Ärzte-Vereinigung: Mehr Meldungen zu gefälschten Impfpässen

15.10.2021 In Thüringen sind offensichtlich immer mehr gefälschte Impfpässe im Umlauf. Entsprechende Hinweise hätten sich zuletzt gemehrt, teilten die Kassenärztliche Vereinigung Thüringen (KVT) und das Gesundheitsministerium am Freitag mit. Nach Angaben des Pandemie-Stabsleiters der KVT, Jörg Mertz, wurden allein seit Montag mehr als 20 Fälschungen bekannt. Die Zahl habe sich im Vergleich zu den Vorwochen exponentiell erhöht. Seit Montag gibt es auch keine kostenfreien Bürgertests mehr.

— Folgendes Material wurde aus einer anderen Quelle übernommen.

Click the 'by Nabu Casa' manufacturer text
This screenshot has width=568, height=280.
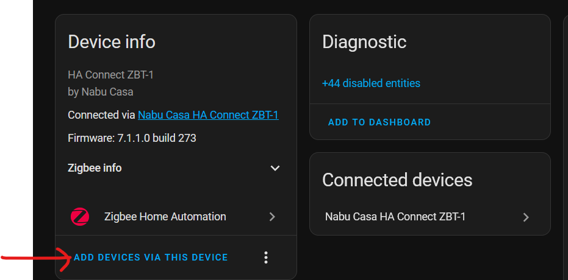(x=100, y=92)
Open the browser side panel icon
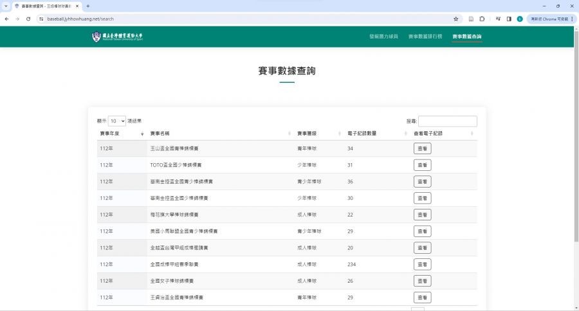Screen dimensions: 579x311 [x=508, y=19]
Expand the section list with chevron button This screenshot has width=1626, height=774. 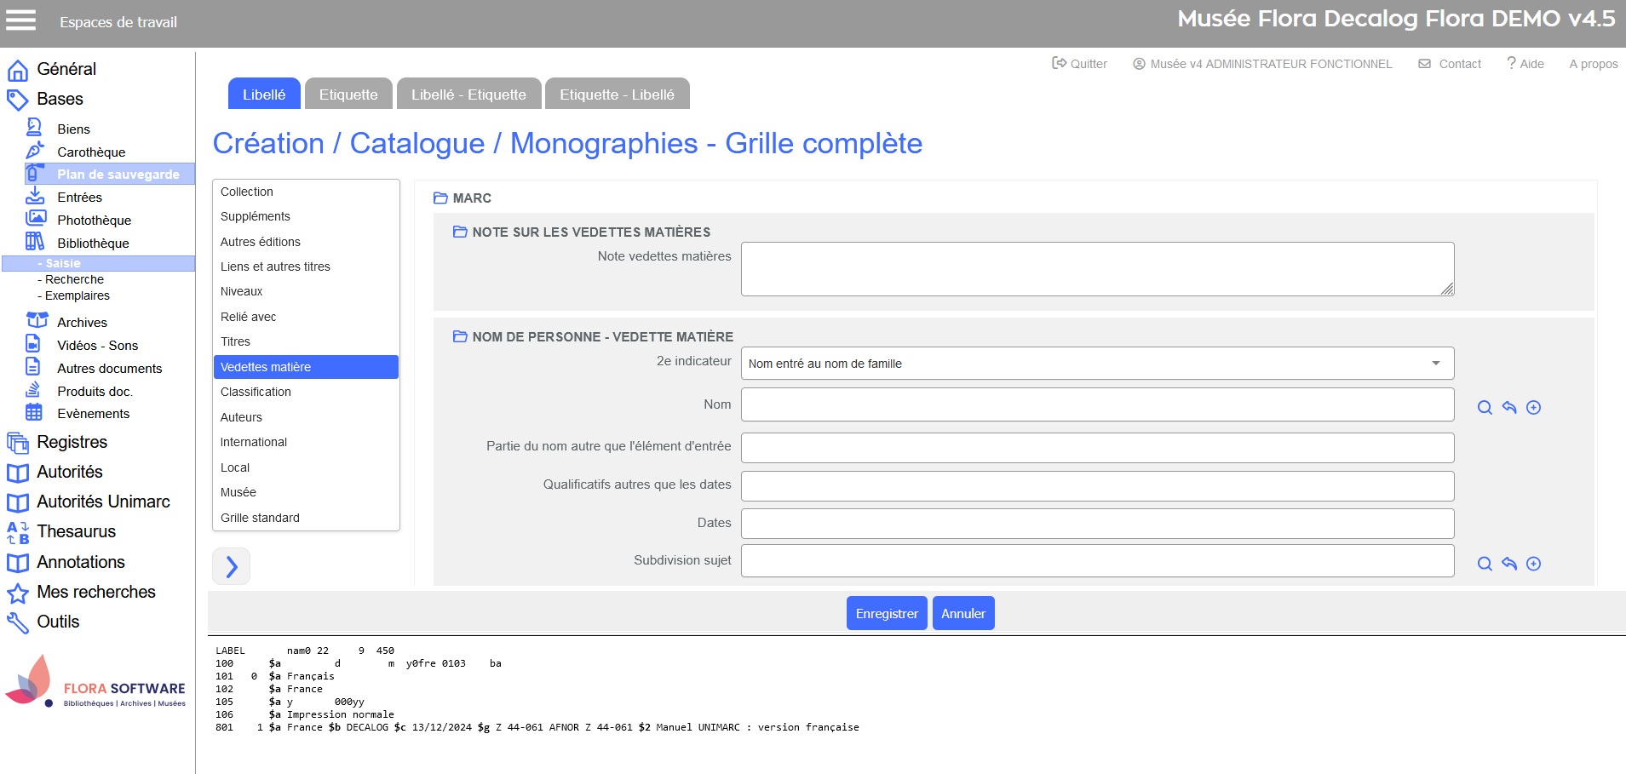(x=231, y=567)
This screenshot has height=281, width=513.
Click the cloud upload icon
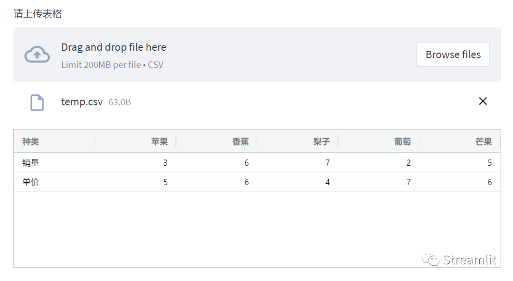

Ein Impfbuch liegt auf einem Tisch. Foto: Fabian Sommer/dpa/Symbolbild © dpa - Deutsche Presse-Agentur GmbH

«Wir gingen eigentlich davon aus, dass sich nun mehr Menschen impfen lassen», sagte Mertz. Stattdessen habe überraschenderweise die Zahl der gefälschten Impfpässe zugenommen. Menschen versuchten damit, bei Apotheken digitale Impfzertifikate zu erlangen. Diese können dann etwa als Impfnachweis für die Gastronomie genutzt werden.

Die KVT hat nach eigenen Angaben bereits erste rechtliche Schritte eingeleitet. «Die kriminelle Energie, die hinter den Fälschungen steht, ist erschreckend. Wir werden alle Fälle, die uns bekannt werden, zur Strafanzeige bringen», sagte die KVT-Vorsitzende Annette Rommel.

Die Kenntnisse zu Fälschungen im Impfpass und von Impfstempeln hätten zuletzt ein besorgniserregendes Level erreicht, hieß es weiter. Die KVT wies darauf hin, dass sämtliche Stempel für Impfstellen und Impfzentren im Freistaat ausschließlich von ihr in Auftrag gegeben werden.

«Dieses Verhalten ist absolut verantwortungslos und bringt andere in Gefahr», erklärte auch Gesundheitsministerin Heike Werner (Linke). Urkundenfälschung sei kein Kavaliersdelikt. Der Straftatbestand kann in schweren Fällen mit einer Freiheitsstrafe von bis zu zehn Jahren geahndet werden.